• **CHECK YOUR UNDERSTANDING**:
(1) Using the news item below about the asthma grant, decide whether each statement agrees with it: (a) GHHI's grants are paid for with money from the Social Innovation Fund; (b) the awardees were picked without a competition; (c) the environmental triggers the item names include dust mites. Answer each with yes or no and quote the words from the item that decide it.
(2) In the news item below about the asthma grant, rewrite the paragraph beginning "Each of the PFS projects focuses" as a bulleted list that keeps its main facts.
(3) Carry the news item below about the asthma grant forward from the point where it stops.

• **EXERCISE PASSAGE**:
Daily News

Partners for a Healthier Community Wins Grant for Asthma Project

SPRINGFIELD — The Green & Healthy Homes Initiative (GHHI), following a national competition, has awarded grants and support to Partners for a Healthier Community in Springfield, as well as Community Foundation for Greater Buffalo (Buffalo, N.Y.), Health Net of West Michigan (Grand Rapids, Mich.), and Le Bonheur Community Health and Well-Being (Memphis, Tenn.), to advance their Pay for Success (PFS) projects.

GHHI is providing these grants and services through funding awarded last year from the Corp. for National and Community Service’s (CNCS) Social Innovation Fund (SIF) to support SIF Pay for Success projects that address social determinants of health. These awards will build off of the past work of the SIF projects to assess the feasibility of the PFS financing model and advance high-quality, promising projects toward launch.

Each of the PFS projects focuses on providing comprehensive services to asthmatics in low-income communities. These services include home-based care and addressing environmental triggers of asthma such as pests and mold. These services will lead to better health and quality-of-life outcomes for families and reduce emergency-department visits and hospitalizations due to asthma, saving healthcare costs. Prior work has shown that a PFS transaction is feasible, and GHHI will be working with the awardees to pilot the home-based services, work with their state Medicaid programs on any needed policies to advance PFS, and engage partners such as potential investors as the projects advance toward launch.

• **EXCERPTED RECORDS**:
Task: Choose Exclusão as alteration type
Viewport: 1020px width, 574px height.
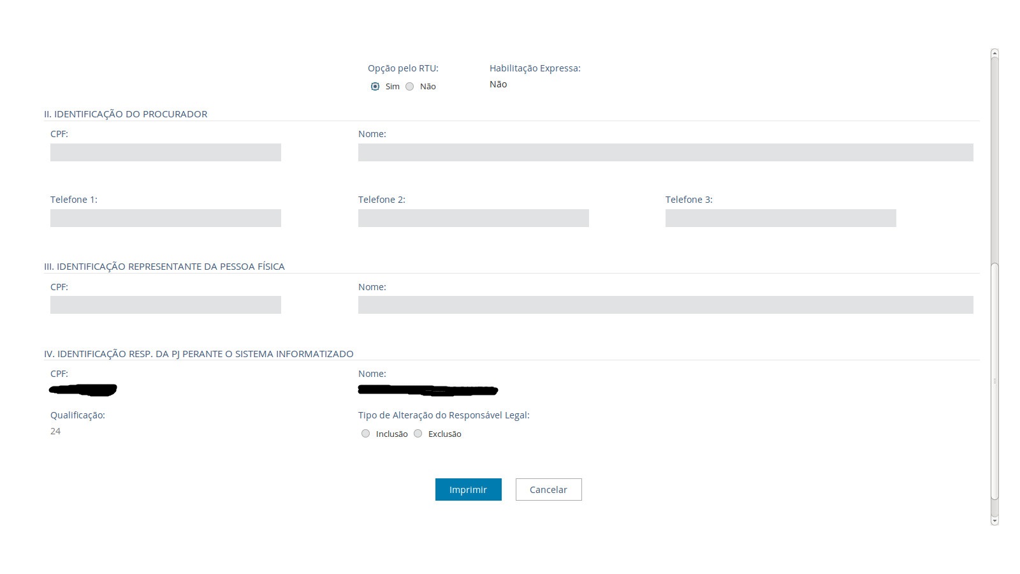Action: tap(418, 434)
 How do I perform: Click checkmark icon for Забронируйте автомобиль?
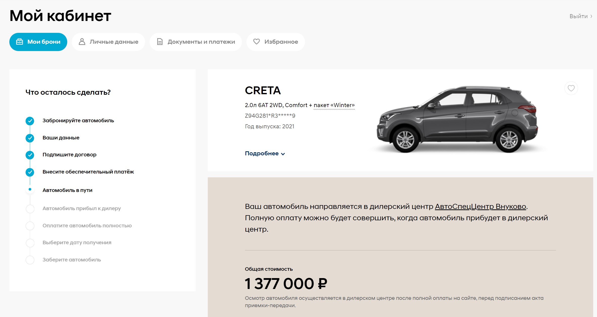click(x=30, y=121)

• **ANSWERS FOR THIS EXERCISE**:
(1)
(a) Yes: "through funding awarded last year from the Corp. for National and Community Service’s (CNCS) Social Innovation Fund (SIF)"
(b) No: "following a national competition"
(c) No: "environmental triggers of asthma such as pests and mold"

(2)
- Each PFS project provides comprehensive services to asthmatics in low-income communities.
- The services include home-based care and addressing environmental triggers of asthma, such as pests and mold.
- Expected results are better health and quality of life for families, fewer emergency-department visits and hospitalizations due to asthma, and lower healthcare costs.
- Prior work has shown that a PFS transaction is feasible.
- GHHI will work with the awardees to pilot the home-based services.
- GHHI will work with the awardees' state Medicaid programs on any policies needed to advance PFS.
- GHHI will engage partners such as potential investors as the projects move toward launch.

(3)
“We are honored to build upon the great work over the last couple years and advance these promising projects that will bring much-needed services for families,” said Ruth Ann Norton, GHHI president and CEO. “Through utilizing Pay for Success, we will help our partners scale home-based interventions for asthma. To truly impact the health of populations, we need to move beyond the walls of the hospital and clinics, and these four projects will establish a mechanism to truly scale services that address social determinants of health.”

Added Lois Nembhard, acting director of the Social Innovation Fund at CNCS, the grants “will help build a powerful pipeline to take more Pay for Success projects from feasibility to implementation. We are thrilled to support the expansion of Green & Healthy Homes Initiative’s work in providing customized developmental support for these four projects to advance health equity and address the social determinants of health.”